2. Shares withheld by the Issuer for payment by the Reporting Person to the Issuer of his option exercise price.
3. Shares withheld by the Issuer for payment by the Reporting Person of his tax withholdings.
4. Option exercised is originally derived from an option to purchase 875,000 shares granted 8/12/2004 (the "Original Option"), which vested as follows: (i) as to 300,000 underlying shares on the date of grant; and (ii) and with respect to the remainder, 25,000 underlying shares vested monthly thereafter commencing on August 31, 2004 until fully vested. On 2/8/2006 the Original Option was bifurcated into two options to comply with Section 409A of the Internal Revenue Code; one with respect to 425,000 shares that had vested on or prior to 12/31/2004 (the "Pre-409A Option") and one with respect to 450,000 shares (the "Post-409A Option"), which continued to vest on the same schedule as in the Original Option. The Pre-409A Option being exercised herewith, was fully exercisable upon vesting. The Post-409A Option, as amended on 2/8/2006 and 12/2007, is exercisable (absent a change of control) in four equal installments commencing on January 1 of each of 2011, 2012, 2013 and 2014.
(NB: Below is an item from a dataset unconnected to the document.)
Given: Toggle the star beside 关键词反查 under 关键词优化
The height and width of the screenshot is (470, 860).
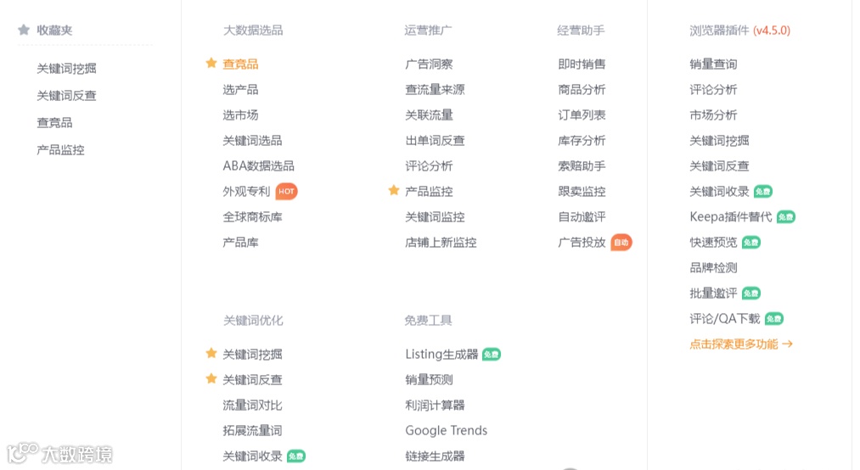Looking at the screenshot, I should coord(211,378).
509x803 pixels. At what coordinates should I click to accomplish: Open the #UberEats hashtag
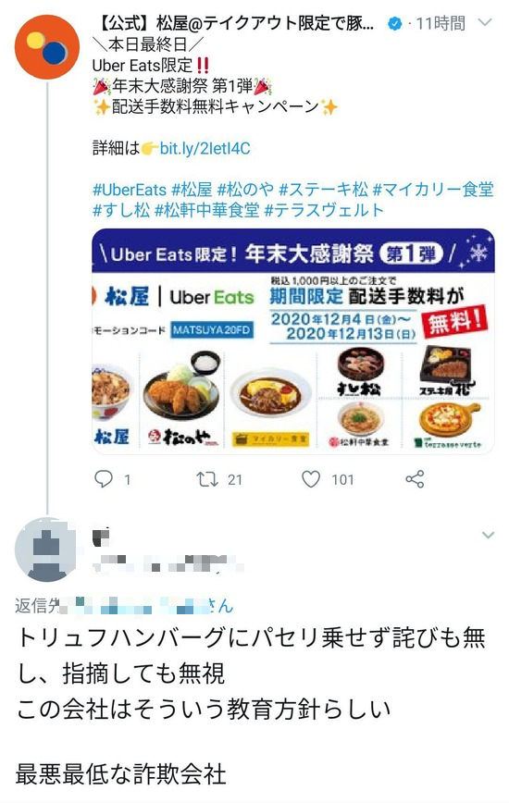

5. Omitted pursuant to General Instruction 4(c)(iii) to Form 4.
Remarks:
All share numbers give effect to a 1 for 10 reverse stock split effected December 5, 2007.
/s/ Andrew D. Reddick 11/25/2009
** Signature of Reporting Person Date
Reminder: Report on a separate line for each class of securities beneficially owned directly or indirectly.
* If the form is filed by more than one reporting person, see Instruction 4 (b)(v).
** Intentional misstatements or omissions of facts constitute Federal Criminal Violations See 18 U.S.C. 1001 and 15 U.S.C. 78ff(a).
Note: File three copies of this Form, one of which must be manually signed. If space is insufficient, see Instruction 6 for procedure.
Persons who respond to the collection of information contained in this form are not required to respond unless the form displays a currently valid OMB Number.